** Opening STORED DATA block **

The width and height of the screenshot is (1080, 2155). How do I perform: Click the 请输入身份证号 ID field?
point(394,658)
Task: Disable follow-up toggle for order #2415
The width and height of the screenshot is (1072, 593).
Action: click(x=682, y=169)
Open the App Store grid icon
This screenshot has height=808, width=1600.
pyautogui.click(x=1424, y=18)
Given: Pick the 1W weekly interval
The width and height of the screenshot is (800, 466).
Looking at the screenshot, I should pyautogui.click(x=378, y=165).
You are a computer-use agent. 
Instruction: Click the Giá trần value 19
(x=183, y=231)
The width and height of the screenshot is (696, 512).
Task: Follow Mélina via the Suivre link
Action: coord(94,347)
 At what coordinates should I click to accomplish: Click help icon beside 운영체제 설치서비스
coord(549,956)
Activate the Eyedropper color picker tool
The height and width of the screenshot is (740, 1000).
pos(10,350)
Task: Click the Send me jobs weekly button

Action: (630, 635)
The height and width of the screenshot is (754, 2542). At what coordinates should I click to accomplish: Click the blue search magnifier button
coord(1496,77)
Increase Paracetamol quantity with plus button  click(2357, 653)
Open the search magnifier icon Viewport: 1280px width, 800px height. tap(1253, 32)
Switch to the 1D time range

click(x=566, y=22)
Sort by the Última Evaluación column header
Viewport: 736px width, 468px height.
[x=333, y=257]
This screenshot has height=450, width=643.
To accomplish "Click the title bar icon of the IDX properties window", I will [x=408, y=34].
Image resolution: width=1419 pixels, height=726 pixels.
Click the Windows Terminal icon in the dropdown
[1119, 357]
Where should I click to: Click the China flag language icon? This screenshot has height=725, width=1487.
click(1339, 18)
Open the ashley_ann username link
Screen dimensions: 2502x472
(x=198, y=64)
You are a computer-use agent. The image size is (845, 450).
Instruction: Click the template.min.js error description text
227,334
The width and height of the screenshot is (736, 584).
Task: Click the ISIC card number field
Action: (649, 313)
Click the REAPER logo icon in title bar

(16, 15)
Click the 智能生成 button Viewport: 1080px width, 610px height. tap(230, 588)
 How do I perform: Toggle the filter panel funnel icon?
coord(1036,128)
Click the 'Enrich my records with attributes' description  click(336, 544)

** Closing STORED DATA block **

Could you repeat the listing above, exactly as it is shown?

EXERCISE ANSWER ::
The width and height of the screenshot is (1080, 2155). How do I perform: Click the 请输入身份证号 ID field?
point(394,658)
Task: Disable follow-up toggle for order #2415
The width and height of the screenshot is (1072, 593).
Action: click(x=682, y=169)
Open the App Store grid icon
This screenshot has height=808, width=1600.
pyautogui.click(x=1424, y=18)
Given: Pick the 1W weekly interval
The width and height of the screenshot is (800, 466).
Looking at the screenshot, I should pyautogui.click(x=378, y=165).
You are a computer-use agent. 
Instruction: Click the Giá trần value 19
(x=183, y=231)
The width and height of the screenshot is (696, 512).
Task: Follow Mélina via the Suivre link
Action: coord(94,347)
 At what coordinates should I click to accomplish: Click help icon beside 운영체제 설치서비스
coord(549,956)
Activate the Eyedropper color picker tool
The height and width of the screenshot is (740, 1000).
pos(10,350)
Task: Click the Send me jobs weekly button

Action: (630, 635)
The height and width of the screenshot is (754, 2542). At what coordinates should I click to accomplish: Click the blue search magnifier button
coord(1496,77)
Increase Paracetamol quantity with plus button  click(2357, 653)
Open the search magnifier icon Viewport: 1280px width, 800px height. tap(1253, 32)
Switch to the 1D time range

click(x=566, y=22)
Sort by the Última Evaluación column header
Viewport: 736px width, 468px height.
[x=333, y=257]
This screenshot has height=450, width=643.
To accomplish "Click the title bar icon of the IDX properties window", I will [x=408, y=34].
Image resolution: width=1419 pixels, height=726 pixels.
Click the Windows Terminal icon in the dropdown
[1119, 357]
Where should I click to: Click the China flag language icon? This screenshot has height=725, width=1487.
click(1339, 18)
Open the ashley_ann username link
Screen dimensions: 2502x472
(x=198, y=64)
You are a computer-use agent. The image size is (845, 450).
Instruction: Click the template.min.js error description text
227,334
The width and height of the screenshot is (736, 584).
Task: Click the ISIC card number field
Action: (649, 313)
Click the REAPER logo icon in title bar

(16, 15)
Click the 智能生成 button Viewport: 1080px width, 610px height. tap(230, 588)
 How do I perform: Toggle the filter panel funnel icon?
coord(1036,128)
Click the 'Enrich my records with attributes' description  click(336, 544)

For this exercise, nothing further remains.